### SUPPLIED DATA

━━━━━━━━━━━━━━━━━━━━

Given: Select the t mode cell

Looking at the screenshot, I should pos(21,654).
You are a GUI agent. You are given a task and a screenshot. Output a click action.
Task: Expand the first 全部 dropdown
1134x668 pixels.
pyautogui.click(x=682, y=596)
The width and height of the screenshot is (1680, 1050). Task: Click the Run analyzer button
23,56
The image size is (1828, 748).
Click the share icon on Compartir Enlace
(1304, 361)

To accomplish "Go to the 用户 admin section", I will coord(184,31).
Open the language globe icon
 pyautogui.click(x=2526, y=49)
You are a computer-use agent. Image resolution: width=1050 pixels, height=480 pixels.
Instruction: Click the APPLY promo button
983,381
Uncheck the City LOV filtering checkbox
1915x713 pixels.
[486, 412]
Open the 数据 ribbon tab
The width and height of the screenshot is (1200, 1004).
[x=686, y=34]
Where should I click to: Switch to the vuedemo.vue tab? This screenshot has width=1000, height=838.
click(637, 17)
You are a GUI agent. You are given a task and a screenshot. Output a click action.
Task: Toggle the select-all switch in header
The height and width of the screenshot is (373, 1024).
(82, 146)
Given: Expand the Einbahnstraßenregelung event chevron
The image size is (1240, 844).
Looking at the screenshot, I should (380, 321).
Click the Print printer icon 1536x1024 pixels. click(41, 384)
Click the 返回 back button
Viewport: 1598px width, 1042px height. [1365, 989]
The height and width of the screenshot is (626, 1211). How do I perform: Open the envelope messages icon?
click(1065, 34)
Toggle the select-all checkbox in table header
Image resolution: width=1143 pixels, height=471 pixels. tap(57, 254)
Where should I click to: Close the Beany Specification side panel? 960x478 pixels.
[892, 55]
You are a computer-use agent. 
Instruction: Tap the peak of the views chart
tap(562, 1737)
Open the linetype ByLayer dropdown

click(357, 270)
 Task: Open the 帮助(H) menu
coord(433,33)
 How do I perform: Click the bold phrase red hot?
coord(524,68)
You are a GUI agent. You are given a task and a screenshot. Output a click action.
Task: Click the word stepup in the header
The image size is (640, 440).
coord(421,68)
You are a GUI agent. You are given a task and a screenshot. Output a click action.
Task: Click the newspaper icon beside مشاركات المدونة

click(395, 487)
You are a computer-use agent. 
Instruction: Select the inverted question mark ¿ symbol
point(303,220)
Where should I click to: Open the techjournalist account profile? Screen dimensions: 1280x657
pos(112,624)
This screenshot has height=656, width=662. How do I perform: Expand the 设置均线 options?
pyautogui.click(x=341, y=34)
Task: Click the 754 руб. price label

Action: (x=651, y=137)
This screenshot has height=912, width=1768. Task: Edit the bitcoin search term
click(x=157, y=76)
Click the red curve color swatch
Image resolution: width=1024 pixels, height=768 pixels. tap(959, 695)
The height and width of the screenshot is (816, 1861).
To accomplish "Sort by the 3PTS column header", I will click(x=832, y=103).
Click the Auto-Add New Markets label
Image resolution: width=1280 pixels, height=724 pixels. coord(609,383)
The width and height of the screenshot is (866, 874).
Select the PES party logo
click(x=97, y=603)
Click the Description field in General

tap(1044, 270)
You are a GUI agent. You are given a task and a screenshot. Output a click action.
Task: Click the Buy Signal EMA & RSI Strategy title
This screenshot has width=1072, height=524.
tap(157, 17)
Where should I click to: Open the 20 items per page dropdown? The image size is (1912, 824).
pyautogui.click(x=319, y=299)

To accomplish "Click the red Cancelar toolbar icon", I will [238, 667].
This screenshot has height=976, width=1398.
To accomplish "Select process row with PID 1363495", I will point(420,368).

━━━━━━━━━━━━━━━━━━━━

Each line of the data above needs to be returned exactly.

### RESULT OF THIS EXERCISE
Given: Select the t mode cell

Looking at the screenshot, I should pos(21,654).
You are a GUI agent. You are given a task and a screenshot. Output a click action.
Task: Expand the first 全部 dropdown
1134x668 pixels.
pyautogui.click(x=682, y=596)
The width and height of the screenshot is (1680, 1050). Task: Click the Run analyzer button
23,56
The image size is (1828, 748).
Click the share icon on Compartir Enlace
(1304, 361)

To accomplish "Go to the 用户 admin section", I will coord(184,31).
Open the language globe icon
 pyautogui.click(x=2526, y=49)
You are a computer-use agent. Image resolution: width=1050 pixels, height=480 pixels.
Instruction: Click the APPLY promo button
983,381
Uncheck the City LOV filtering checkbox
1915x713 pixels.
[486, 412]
Open the 数据 ribbon tab
The width and height of the screenshot is (1200, 1004).
[x=686, y=34]
Where should I click to: Switch to the vuedemo.vue tab? This screenshot has width=1000, height=838.
click(637, 17)
You are a GUI agent. You are given a task and a screenshot. Output a click action.
Task: Toggle the select-all switch in header
The height and width of the screenshot is (373, 1024).
(82, 146)
Given: Expand the Einbahnstraßenregelung event chevron
The image size is (1240, 844).
Looking at the screenshot, I should (380, 321).
Click the Print printer icon 1536x1024 pixels. click(41, 384)
Click the 返回 back button
Viewport: 1598px width, 1042px height. [1365, 989]
The height and width of the screenshot is (626, 1211). How do I perform: Open the envelope messages icon?
click(1065, 34)
Toggle the select-all checkbox in table header
Image resolution: width=1143 pixels, height=471 pixels. tap(57, 254)
Where should I click to: Close the Beany Specification side panel? 960x478 pixels.
[892, 55]
You are a computer-use agent. 
Instruction: Tap the peak of the views chart
tap(562, 1737)
Open the linetype ByLayer dropdown

click(357, 270)
 Task: Open the 帮助(H) menu
coord(433,33)
 How do I perform: Click the bold phrase red hot?
coord(524,68)
You are a GUI agent. You are given a task and a screenshot. Output a click action.
Task: Click the word stepup in the header
The image size is (640, 440).
coord(421,68)
You are a GUI agent. You are given a task and a screenshot. Output a click action.
Task: Click the newspaper icon beside مشاركات المدونة

click(395, 487)
You are a computer-use agent. 
Instruction: Select the inverted question mark ¿ symbol
point(303,220)
Where should I click to: Open the techjournalist account profile? Screen dimensions: 1280x657
pos(112,624)
This screenshot has height=656, width=662. How do I perform: Expand the 设置均线 options?
pyautogui.click(x=341, y=34)
Task: Click the 754 руб. price label

Action: (x=651, y=137)
This screenshot has height=912, width=1768. Task: Edit the bitcoin search term
click(x=157, y=76)
Click the red curve color swatch
Image resolution: width=1024 pixels, height=768 pixels. tap(959, 695)
The height and width of the screenshot is (816, 1861).
To accomplish "Sort by the 3PTS column header", I will click(x=832, y=103).
Click the Auto-Add New Markets label
Image resolution: width=1280 pixels, height=724 pixels. coord(609,383)
The width and height of the screenshot is (866, 874).
Select the PES party logo
click(x=97, y=603)
Click the Description field in General

tap(1044, 270)
You are a GUI agent. You are given a task and a screenshot. Output a click action.
Task: Click the Buy Signal EMA & RSI Strategy title
This screenshot has width=1072, height=524.
tap(157, 17)
Where should I click to: Open the 20 items per page dropdown? The image size is (1912, 824).
pyautogui.click(x=319, y=299)

To accomplish "Click the red Cancelar toolbar icon", I will [238, 667].
This screenshot has height=976, width=1398.
To accomplish "Select process row with PID 1363495", I will point(420,368).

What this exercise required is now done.